Le Sénat du Chili a voté, mardi 16 novembre, contre la destitution du président Sebastian Piñera, soupçonné de conflit d’intérêts dans la vente d’une compagnie minière en 2010. L’affaire avait été révélée par les « Pandora Papers ».
Ce vote met un terme à la procédure de destitution qui avait été approuvée la semaine dernière par la Chambre des députés, où l’opposition est majoritaire. Au Sénat, également dominé par l’opposition, une majorité des deux tiers, soit vingt-neuf voix, était nécessaire. Or seulement vingt-quatre sénateurs ont voté pour la destitution, dix-huit contre et un s’est abstenu.
« La défense a démonté de façon catégorique chacun des faits exposés dans les motifs de ce procès politique », s’est félicité le sénateur Francisco Chahuan, un soutien de M. Piñera. L’avocat du chef d’Etat, Jorge Galvez, avait affirmé au début de la séance au Sénat que l’accusation était « dénuée de tout fondement factuel et juridique ».
La procédure avait été déclenchée après les révélations des « Pandora Papers », une enquête du Consortium international des journalistes d’investigation (ICIJ). Selon ces documents, la compagnie minière Minera Dominga a été vendue en 2010 par une société détenue par les enfants du chef de l’Etat à un homme d’affaires, ami du président, pour 152 millions de dollars, une transaction opérée aux îles Vierges britanniques.
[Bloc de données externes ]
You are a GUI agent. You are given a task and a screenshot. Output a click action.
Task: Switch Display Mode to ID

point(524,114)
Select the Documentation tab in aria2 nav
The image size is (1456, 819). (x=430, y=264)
Il ne peut pas prétendre à sa propre succession
Le paiement de la transaction devait être effectué en trois versements et contenait une clause controversée qui subordonnait le dernier paiement à la condition qu’aucune zone de protection environnementale ne soit établie sur la zone d’exploitation de la société minière. D’après l’enquête, le gouvernement de M. Piñera n’a finalement pas protégé la zone où l’exploitation minière était prévue, si bien que le troisième paiement a bien été effectué. La présidente socialiste Michelle Bachelet (2006-2010), à laquelle avait succédé M. Piñera, avait pourtant recommandé que soit protégée la zone riche en biodiversité qui abrite une colonie de manchots de Humboldt, une espèce menacée.
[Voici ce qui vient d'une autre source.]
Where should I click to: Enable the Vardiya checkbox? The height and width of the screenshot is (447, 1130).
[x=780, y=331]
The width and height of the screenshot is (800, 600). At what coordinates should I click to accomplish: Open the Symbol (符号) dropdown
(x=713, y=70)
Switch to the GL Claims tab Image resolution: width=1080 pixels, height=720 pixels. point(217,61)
Le président de droite, qui est également l’un des hommes les plus riches du Chili, avait dénoncé une accusation fondée « sur des faits faux ou trompeurs » et estimé que l’affaire avait déjà été jugée en 2017 et fait l’objet d’un non-lieu. A l’ouverture d’une nouvelle enquête pénale au début d’octobre, le parquet avait toutefois avancé que les faits liés à la vente et à l’achat de la société minière « n’étaient pas expressément inclus » dans la décision de non-lieu.
La fin de la procédure de destitution contre M. Piñera intervient à quelques jours des élections du 21 novembre, à l’issue desquelles un nouveau président sera désigné et le Parlement renouvelé. M. Piñera ne peut être candidat à sa propre succession ; toutefois, son mandat est loin d’être terminé, avec un probable second tour le 19 décembre et une transmission de pouvoir le 11 mars.
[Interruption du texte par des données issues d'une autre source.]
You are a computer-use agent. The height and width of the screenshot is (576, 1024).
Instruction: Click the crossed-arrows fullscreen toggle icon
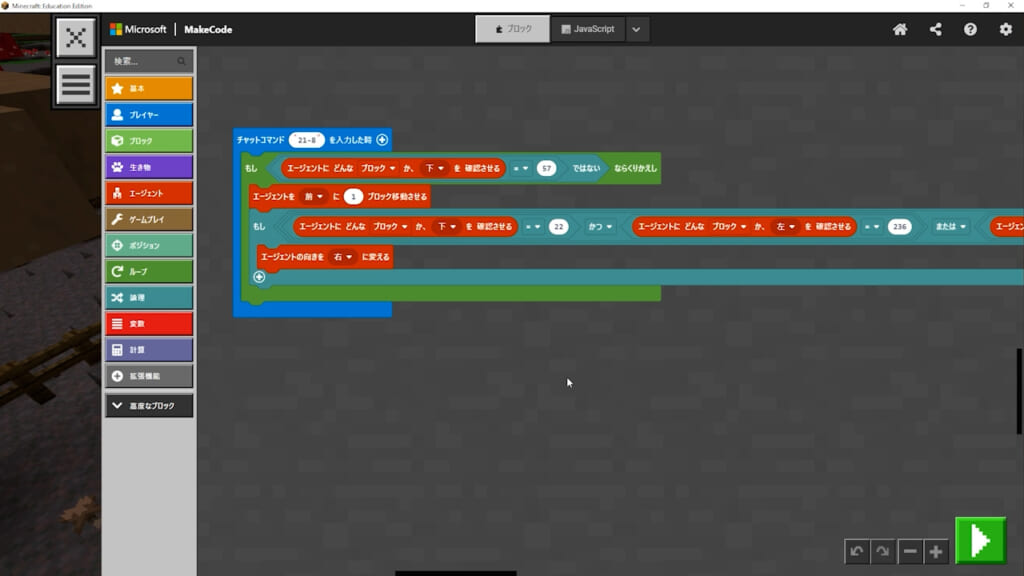point(76,37)
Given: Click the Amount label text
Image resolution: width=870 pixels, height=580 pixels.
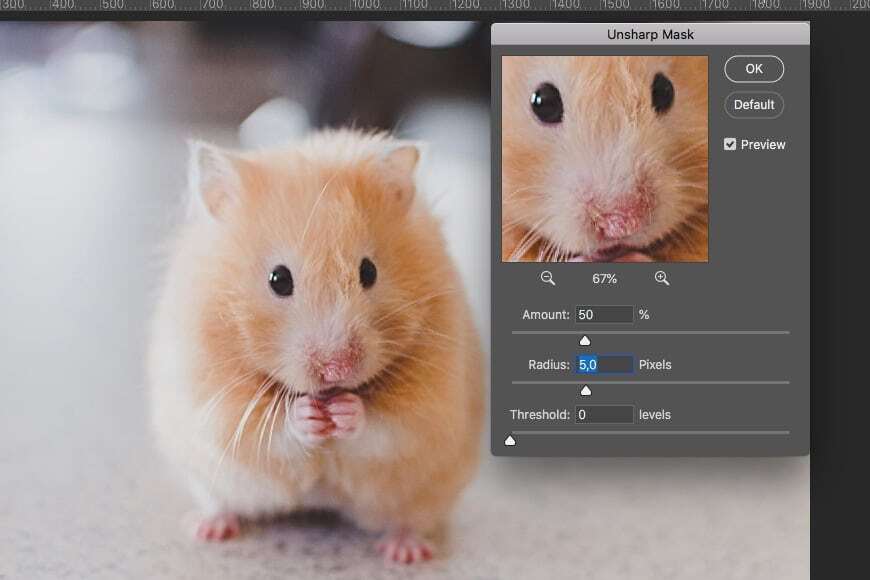Looking at the screenshot, I should tap(546, 314).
Les « Pandora Papers », c’est quoi ?
« Pandora Papers » est une enquête collaborative menée par le Consortium international des journalistes d’investigation (ICIJ) en partenariat avec 150 médias internationaux, dont Le Monde. Elle repose sur la fuite de près de 12 millions de documents confidentiels, transmis par une source anonyme à l’ICIJ, provenant des archives de quatorze cabinets spécialisés dans la création de sociétés offshore dans les paradis fiscaux (îles Vierges britanniques, Dubaï, Singapour, Panama, les Seychelles…).
Cinq ans après les « Panama Papers », l’enquête révèle l’ampleur des dérives de l’industrie offshore et de ses sociétés anonymes. Elle montre comment ce système profite à des centaines de responsables politiques, et comment de nouveaux paradis fiscaux prennent le relais à mesure que les anciens se convertissent à la transparence.